=== Instructions for the task ===
Only the lines from the one containing "You are a computer-use" through the end of the entries are wanted, retyped exactly and without pictures.

▬▬▬▬▬▬▬▬▬▬

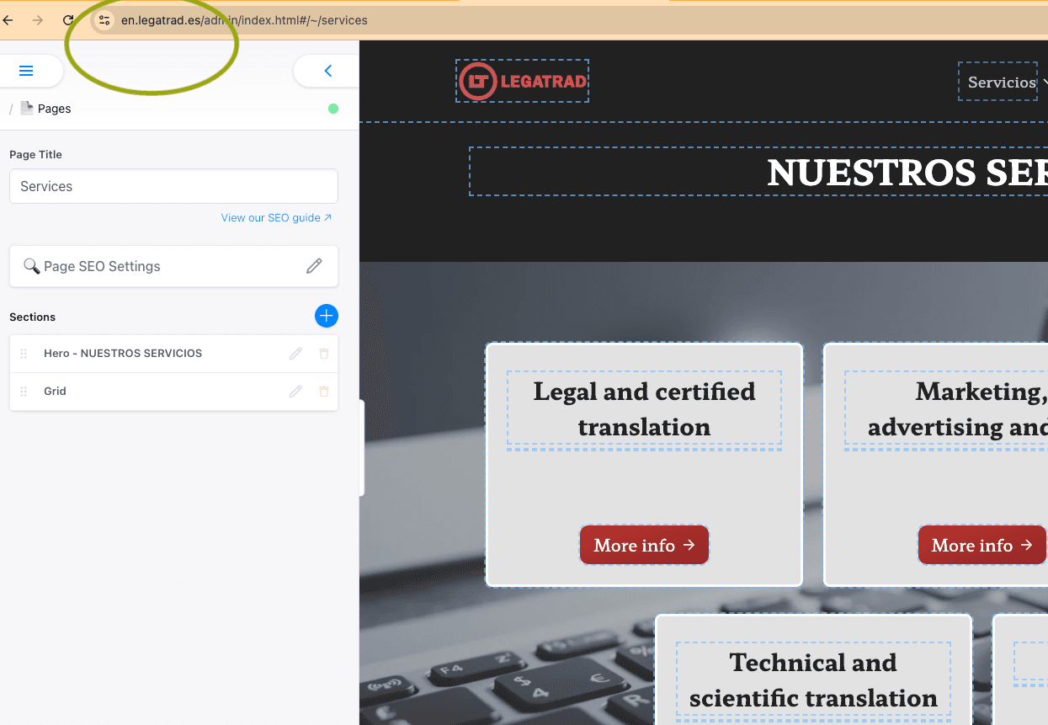
Task: Edit the Hero - NUESTROS SERVICIOS section
Action: pos(295,354)
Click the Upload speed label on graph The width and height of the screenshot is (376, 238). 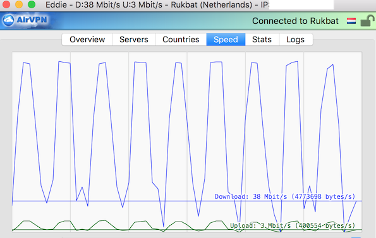pos(293,225)
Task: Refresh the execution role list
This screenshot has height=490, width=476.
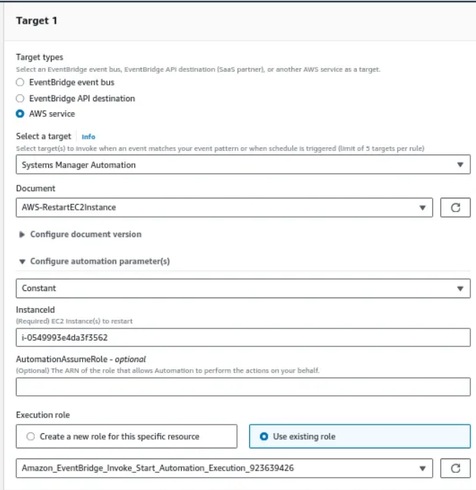Action: pyautogui.click(x=455, y=468)
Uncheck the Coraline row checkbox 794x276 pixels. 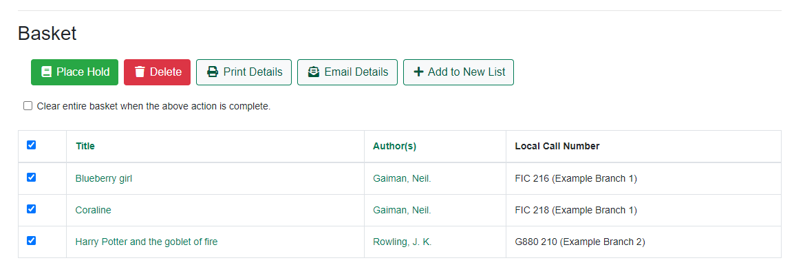(x=31, y=209)
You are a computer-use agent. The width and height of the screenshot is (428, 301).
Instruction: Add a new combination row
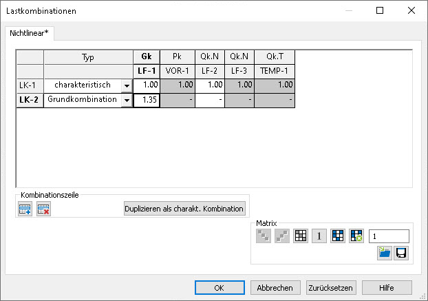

▬▬▬▬▬▬▬▬▬▬

=== Response box ===
You are a computer-use agent. The width and height of the screenshot is (428, 301).
Instruction: Add a new combination row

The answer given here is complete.